Erik R. Sirri, the Director of the Division of Market Regulation of the Securities and Exchange Commission, recently proposed a “cooperative approach” to easing the registration requirements applicable to the activities of foreign broker-dealers and foreign exchanges in the U.S.
Under the “cooperative approach,” U.S. brokers could join foreign exchanges in jurisdictions with exchange regulation and oversight standards comparable to those in the U.S. and market securities that trade on those foreign exchanges in the U.S., and the foreign exchanges would not have to register with the SEC. In addition, the SEC would ease the requirements of SEC Rule 15a-6 to allow foreign brokers to deal directly with U.S. Qualified Institutional Buyers in the U.S. (but only in foreign securities and U.S. government bonds) without registering as broker-dealers. Mr. Sirri’s proposal conditioned the recognition of foreign regulators and registration status as the substantive equivalent to the U.S. standards on: (i) the existence of a supervisory cooperation, investigative and financial memorandum of understanding between the SEC and the foreign regulatory authority; (ii) compliance by foreign broker-dealers with specific U.S. regulatory requirements, including notice and record access requirements; and (iii) reciprocal treatment of U.S. broker-dealers by the home jurisdiction of the foreign broker-dealer.

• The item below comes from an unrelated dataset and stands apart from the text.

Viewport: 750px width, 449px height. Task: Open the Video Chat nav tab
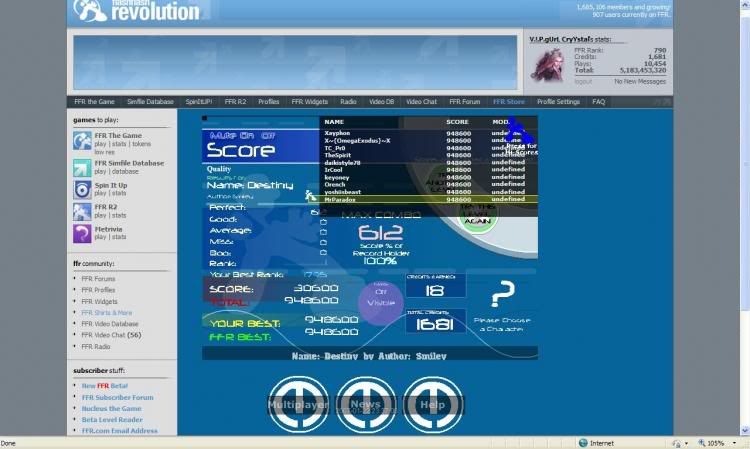[421, 102]
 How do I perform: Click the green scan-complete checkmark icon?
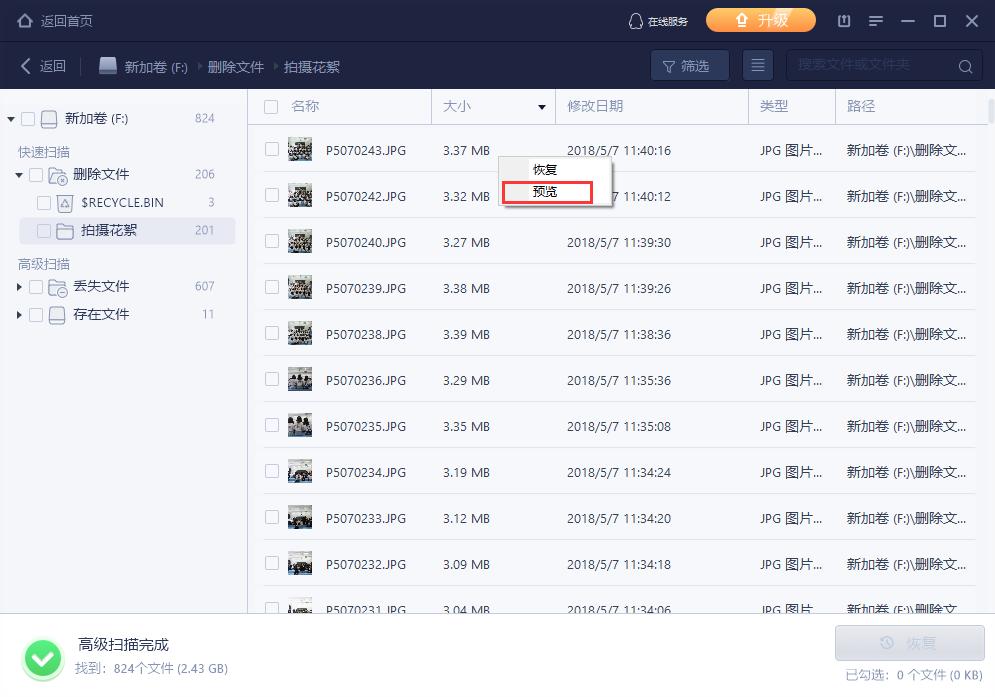(x=43, y=658)
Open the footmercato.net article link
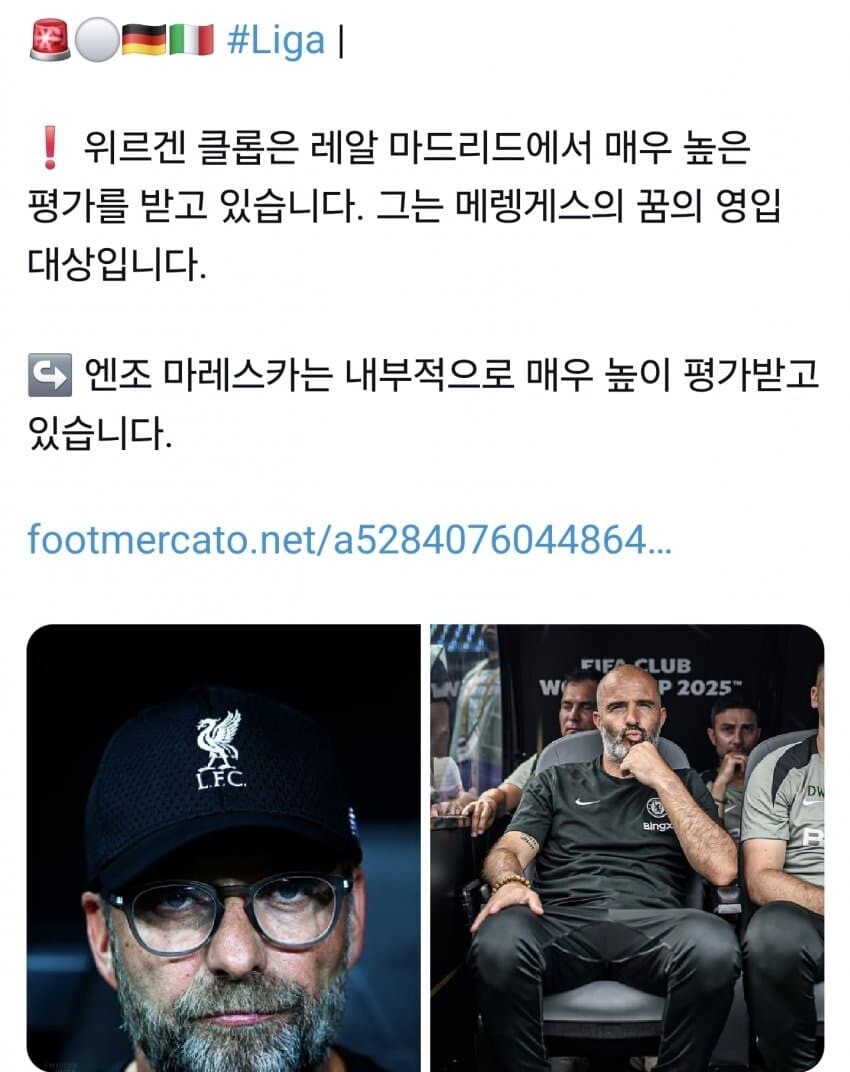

With respect to foreign exchanges accepting U.S. members, Mr. Sirri proposed the following additional conditions: (i) notice to U.S. investors that their trading is effected in a foreign marketplace; (ii) U.S. persons can only trade foreign securities that do not have an ADR program on foreign exchanges; (iii) U.S. persons could trade through registered U.S. broker-dealers that have access to the foreign exchange; (iv) no discrimination by the foreign exchange in granting access to services.